1 minute read
KYLE VANOFLEN, OUTLAND EXPEDITIONS
How long have you been a raft guide? 10 years.
What led you to become a raft guide? My love for the outdoors started toward junior year of high school. My parents bought a cabin in Copperfield, Tennessee, and the river was close by. After a while of being too nervous for the water, it just drew me in. I was training my last semester of senior year, I graduated, and a few days later, I was an official guide. I have been doing it ever since.
Tell us about the training process. The best part of rafting is you just have to show up and go through the process to get started. The first few trips you are just a guest in the raft while a senior guide brings you down to show you the lines. Next step is hopping in the back and learning on the fly. Toward the start of full-time season, you get put into rafts with guests and a senior guide, so you get the feel of having inexperienced people in the boat.
What do you love about whitewater rafting? You get to do something super fun and share it with so many people; you also get to show a lot of people a side of nature some of them have never seen before.
What’s special about rafting the Ocoee? You can make the river as easy or as hard as you want to. It’s a pretty low-consequence river as well, so you do have some margin of error. The river community is different here too … at the end of the day, we all hang out and talk about how the day went. It’s just one giant family.

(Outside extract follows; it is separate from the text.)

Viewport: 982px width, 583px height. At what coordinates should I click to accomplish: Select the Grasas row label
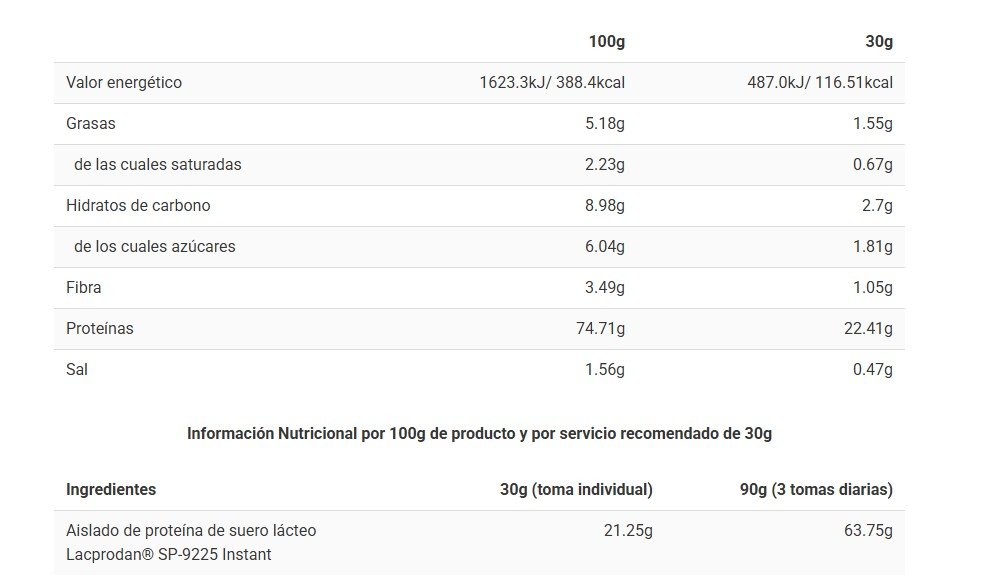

What’s your favorite rapid? Broken Nose. It’s short, but there is a lot going on. It’s kind of technical, so it takes a little skill to get through. You can have some fun at the rapid or go straight through.
Tell us a memorable story from the river. Maybe my third or fourth season we had to unpin a raft on a rock. The guide and all the guests were standing on the rock with the raft basically underwater. It took like eight people pulling a rope to unpin it, and then everyone jumped back into the raft and were on their way.